Arbeitsanweisung 1 = Bearbeite in der Liste den Abschnitt, der bei der Zeile mit „Toggle microphone for host in member list“ beginnt und nach der Zeile mit „The image size is (475, 1029). pos(362,1001)“ endet. Ersetze dort „microphone“ durch „camera“ und gib nur diese Zeilen sonst unverändert wieder.

━━━━━ Ausgangstext ━━━━━

Protokoll der Sitzung vom 27.02.2013

(Beifall bei der CDU und der FDP – Hermann Schaus (DIE LINKE): Was ist mit H.E.S.S. in Kassel? Die sitzen doch in Kassel!)

Herr Schaus, Sie brauchen nicht zu schreien. Sie müssen Fakten zur Kenntnis nehmen. Sie müssen schlicht und einfach wissen, was Fakt ist an dieser Stelle. Das ist doch relativ einfach.

Bei diesem Thema geht es in der Tat darum, dass, wenn es Missstände gibt und Mitarbeiterinnen und Mitarbeiter, egal in welchem Verhältnis sie zu Amazon stehen, mit Situationen konfrontiert werden, die wir alle zu verurteilen haben, diese aufzuklären und abzustellen sind. Das ist korrekt und normal; darüber gibt es doch keinen Streit.

(Beifall bei der CDU und der FDP)

Nichts anderes hat der Herr Ministerpräsident an dieser Stelle gesagt. Wie tausend andere Firmen in Hessen auch

wird die Firma Amazon regelmäßig von den Behörden des Arbeitsschutzes kontrolliert.

(Zurufe von der SPD und der LINKEN)

Natürlich werden auch aktuelle Gegebenheiten einbezogen, wenn es Überprüfungen gibt. Da gibt es kein Pardon, keine Zurücknahme und kein unterschiedliches Verhalten, und es existieren nicht auf der einen Seite die lieben und netten und auf der anderen Seite die nicht netten und die sonstigen Unternehmen, sondern es gibt schlicht und einfach ein Arbeitsschutzgesetz, das in Hessen in aller Konsequenz durchgesetzt wird.

━━━━━

Arbeitsanweisung 2 = Führe das Sitzungsprotokoll zum Arbeitsschutz bei Amazon im Anschluss an seinen letzten Satz fort.

━━━━━ Eingabedaten ━━━━━

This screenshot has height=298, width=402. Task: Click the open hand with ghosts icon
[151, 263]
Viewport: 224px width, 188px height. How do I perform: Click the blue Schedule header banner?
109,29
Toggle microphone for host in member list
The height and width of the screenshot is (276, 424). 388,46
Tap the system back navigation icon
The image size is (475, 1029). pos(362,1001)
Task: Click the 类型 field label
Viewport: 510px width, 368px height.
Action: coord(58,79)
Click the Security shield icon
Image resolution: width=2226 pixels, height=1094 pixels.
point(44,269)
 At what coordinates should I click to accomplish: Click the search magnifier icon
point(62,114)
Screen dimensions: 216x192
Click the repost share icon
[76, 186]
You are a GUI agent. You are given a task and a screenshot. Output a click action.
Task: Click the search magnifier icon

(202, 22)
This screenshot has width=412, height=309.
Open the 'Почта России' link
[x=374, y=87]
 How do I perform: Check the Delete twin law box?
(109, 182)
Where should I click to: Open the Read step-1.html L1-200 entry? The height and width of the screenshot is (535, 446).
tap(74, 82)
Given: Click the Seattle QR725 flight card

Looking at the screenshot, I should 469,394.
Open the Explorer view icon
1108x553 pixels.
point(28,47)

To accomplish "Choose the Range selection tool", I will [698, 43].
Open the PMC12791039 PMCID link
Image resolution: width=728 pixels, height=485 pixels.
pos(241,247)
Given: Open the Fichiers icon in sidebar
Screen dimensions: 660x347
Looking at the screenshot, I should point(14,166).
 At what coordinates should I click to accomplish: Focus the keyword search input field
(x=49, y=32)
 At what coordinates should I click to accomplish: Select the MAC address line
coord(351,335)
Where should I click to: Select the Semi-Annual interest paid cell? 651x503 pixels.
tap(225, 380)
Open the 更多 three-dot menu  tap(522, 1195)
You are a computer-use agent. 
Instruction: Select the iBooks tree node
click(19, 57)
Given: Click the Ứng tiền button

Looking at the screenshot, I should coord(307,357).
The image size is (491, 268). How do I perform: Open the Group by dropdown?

━━━━━

Schriftliche Antwort 1 =
Toggle camera for host in member list
The height and width of the screenshot is (276, 424). 388,46
Tap the system back navigation icon
The image size is (475, 1029). pos(362,1001)

Schriftliche Antwort 2 =
Die anderen Länder freuen sich, dass wir in Hessen so vorbildlich sind, und versuchen permanent, uns in der Bundesrepublik Deutschland die Federführung in Sachen Arbeitsschutz anzutragen, weil sie selbst nicht in der Lage sind, ihn entsprechend zu gewährleisten. Es sind die sozialdemokratisch geführten Länder, die das nicht machen können.

(Beifall bei der CDU und der FDP)

Mittlerweile sind es Schleswig-Holstein, Hamburg und Nordrhein-Westfalen – auch Rot-Grün in diesem Land –, die nicht in der Lage sind, so zu arbeiten, und auf Hessen hoffen, damit das ordentlich gemacht wird.

(Beifall bei der CDU und der FDP – Lachen bei der SPD)

Frau Fuhrmann, Sie brauchen nicht zu lachen. Das ist so. Fragen Sie doch schlicht und einfach einmal nach. – Jetzt sehen wir uns einmal die intensiven Diskussionen an, die an dieser Stelle stattfinden, vor allem wenn es darum geht, ob es weitere Sachen gibt, die nicht stimmen.

(Zurufe von der SPD und dem BÜNDNIS 90/DIE GRÜNEN)

Herr Klose, man muss sich schon sachkundig machen. Sie stellen sich, genauso wie Herr Schäfer-Gümbel, hierhin und sprechen von „indiskutablen Lohnstrukturen“. Herr Klose hat gesagt, die Kontrollmechanismen hätten versagt; die Arbeitnehmer hätten nach ihrer Ankunft gewusst, bei wem sie beschäftigt sind. Das ist völliger Quatsch. Schauen Sie sich einmal das Protokoll an, und lesen Sie, was Sie gesagt haben. Erst zu denken und dann zu reden ist nämlich manchmal besser.

(Hans-Jürgen Irmer (CDU): Sehr richtig! – Zurufe von der SPD, dem BÜNDNIS 90/DIE GRÜNEN und der LINKEN – Gegenruf des Abg. Hans-Jürgen Irmer (CDU): Austeilen und nicht einstecken können!)

Gleichzeitig reden Sie davon, dass es an dieser Stelle niedrigere Löhne als bei den direkt Angestellten gibt. Wir haben schon einige Erfahrungen mit dem Unterschied zwischen netto und brutto gemacht. Meine Partei ist nicht ganz frei davon, Sie aber auch nicht.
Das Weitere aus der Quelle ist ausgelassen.